ID-Little-Ski-Hill Idaho's got its big mountain, but perhaps its sprinkling of local hills with old lifts is its main attraction. (Image via Little Ski Hill Facebook)

The Rocky Mountains in Idaho spread uninterrupted north off the Snake River into the state's upper regions where a strong menu of skiing and riding awaits those who are willing to go an extra mile.  

Though not the highest in the Rockies -- treeline hovers around 7,000 feet -- this landscape is among the most persistent: Seemingly endless ranges, steep and remote, with many roadless sections. Rural townships nestle in tight quarters. Only 10% of municipalities in Idaho have five-digit populations, and the largest wilderness area in the Lower 48 -- 2.2 million-acre Frank Church River of No Return -- anchors the state's midsection.

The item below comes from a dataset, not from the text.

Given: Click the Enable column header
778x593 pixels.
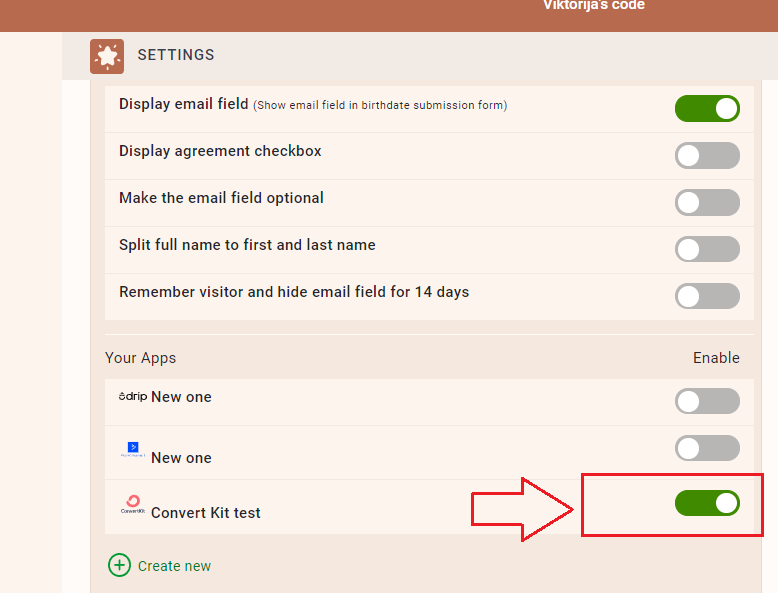Looking at the screenshot, I should tap(716, 358).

This crinkled topography in the Gem State produces as diverse a collection of ski and snowboard mountains as anywhere in the West -- and some of the least familiar. Nearly two dozen dot the road-trip map from Boise to Coeur d'Alene, big and famous like Sun Valley, local treasures like Little Ski Hill -- and plenty in between.

After first dumping "concrete" on the Cascades, Pacific storms have plenty left for Idaho's northern tier resorts, like at Schweitzer that averages 400 inches a season. Snowstorms dry out a bit as they head across the high ground toward the Grand Tetons, dropping a lighter variety of powder as they go.

Idaho mountains can give skiers and 'boarders all they want, need and can handle. There are the "big boys" like Sun Valley, Soldier Mountain, and Schweitzer. Then an array of solid mid-sized mountains sprinkled about, such as Tamarack, Lost Trail, Pomerelle, and Lookout Pass.

Volunteer-operated Bogus Basin should be on the top of anyone's list for skiing and riding at the edge of town. Opened in 1942 by the famed Engen brothers, Bogus is 16 miles from Boise and has 1,790 vertical feet on a surprisingly large layout of 2,600 acres. As a non-profit operating on private and public leases, ticket prices stay reasonable and lights up five days a week for night skiing.

And, Idaho likely as many nook-and-cranny town bumps as any state in the West -- and each with their own quirks and foibles. For those of us who grew up lapping the town hill after school, this sample of oddball little hills should bring back plenty of memories.

  • Cottonwood Butte's main lift is a 3,000-foot-long T-bar.

  • Little Ski Hill is open 3:30-9:00 p.m. on weekdays.

  • Chipmunk Ski Area has the longest rope tow in America, 300 feet, and $5 tickets.

  • All of Rotarun Ski Area's 485 feet of vertical are treeless.

  • Snowhaven's T-bar was put up in 1972 -- and still running.